Prompt —
Return each line of the entries that holds the string "will".
>>>
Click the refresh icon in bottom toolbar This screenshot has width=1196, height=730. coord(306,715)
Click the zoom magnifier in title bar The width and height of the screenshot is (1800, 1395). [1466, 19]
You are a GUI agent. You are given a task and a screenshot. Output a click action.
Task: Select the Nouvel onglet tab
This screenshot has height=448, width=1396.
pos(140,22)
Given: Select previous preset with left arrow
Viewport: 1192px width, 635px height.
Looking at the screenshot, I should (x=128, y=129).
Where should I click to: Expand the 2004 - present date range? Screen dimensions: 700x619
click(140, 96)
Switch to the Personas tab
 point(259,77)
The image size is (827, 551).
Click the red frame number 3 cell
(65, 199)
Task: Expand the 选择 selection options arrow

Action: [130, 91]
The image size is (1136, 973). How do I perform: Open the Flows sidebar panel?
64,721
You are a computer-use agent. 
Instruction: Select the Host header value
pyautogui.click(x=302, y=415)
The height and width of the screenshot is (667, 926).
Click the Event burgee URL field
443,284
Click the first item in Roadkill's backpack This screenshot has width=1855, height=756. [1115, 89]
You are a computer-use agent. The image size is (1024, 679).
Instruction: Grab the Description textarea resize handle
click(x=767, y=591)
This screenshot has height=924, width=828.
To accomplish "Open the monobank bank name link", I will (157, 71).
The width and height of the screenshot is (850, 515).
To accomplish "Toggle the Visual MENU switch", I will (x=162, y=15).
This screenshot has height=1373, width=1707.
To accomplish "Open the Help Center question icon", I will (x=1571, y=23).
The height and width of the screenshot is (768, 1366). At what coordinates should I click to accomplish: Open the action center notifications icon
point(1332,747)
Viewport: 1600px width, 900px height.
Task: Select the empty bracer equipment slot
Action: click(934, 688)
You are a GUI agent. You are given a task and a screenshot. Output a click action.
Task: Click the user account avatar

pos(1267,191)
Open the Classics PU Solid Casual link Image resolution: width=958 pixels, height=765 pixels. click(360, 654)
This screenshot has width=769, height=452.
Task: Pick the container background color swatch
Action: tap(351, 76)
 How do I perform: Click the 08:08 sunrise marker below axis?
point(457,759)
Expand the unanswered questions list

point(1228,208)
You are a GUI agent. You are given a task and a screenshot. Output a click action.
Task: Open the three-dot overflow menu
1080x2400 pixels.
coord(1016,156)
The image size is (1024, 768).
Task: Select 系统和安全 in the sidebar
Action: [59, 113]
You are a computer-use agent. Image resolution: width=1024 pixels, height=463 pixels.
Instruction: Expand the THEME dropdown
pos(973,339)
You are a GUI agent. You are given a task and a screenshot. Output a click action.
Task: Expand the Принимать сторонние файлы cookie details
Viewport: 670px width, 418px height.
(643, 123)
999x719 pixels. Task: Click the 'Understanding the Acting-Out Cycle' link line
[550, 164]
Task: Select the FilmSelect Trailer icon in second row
<<<
Solution to this exercise —
To accomplish "Open the monobank bank name link", I will (157, 71).
To accomplish "Toggle the Visual MENU switch", I will (x=162, y=15).
To accomplish "Open the Help Center question icon", I will (x=1571, y=23).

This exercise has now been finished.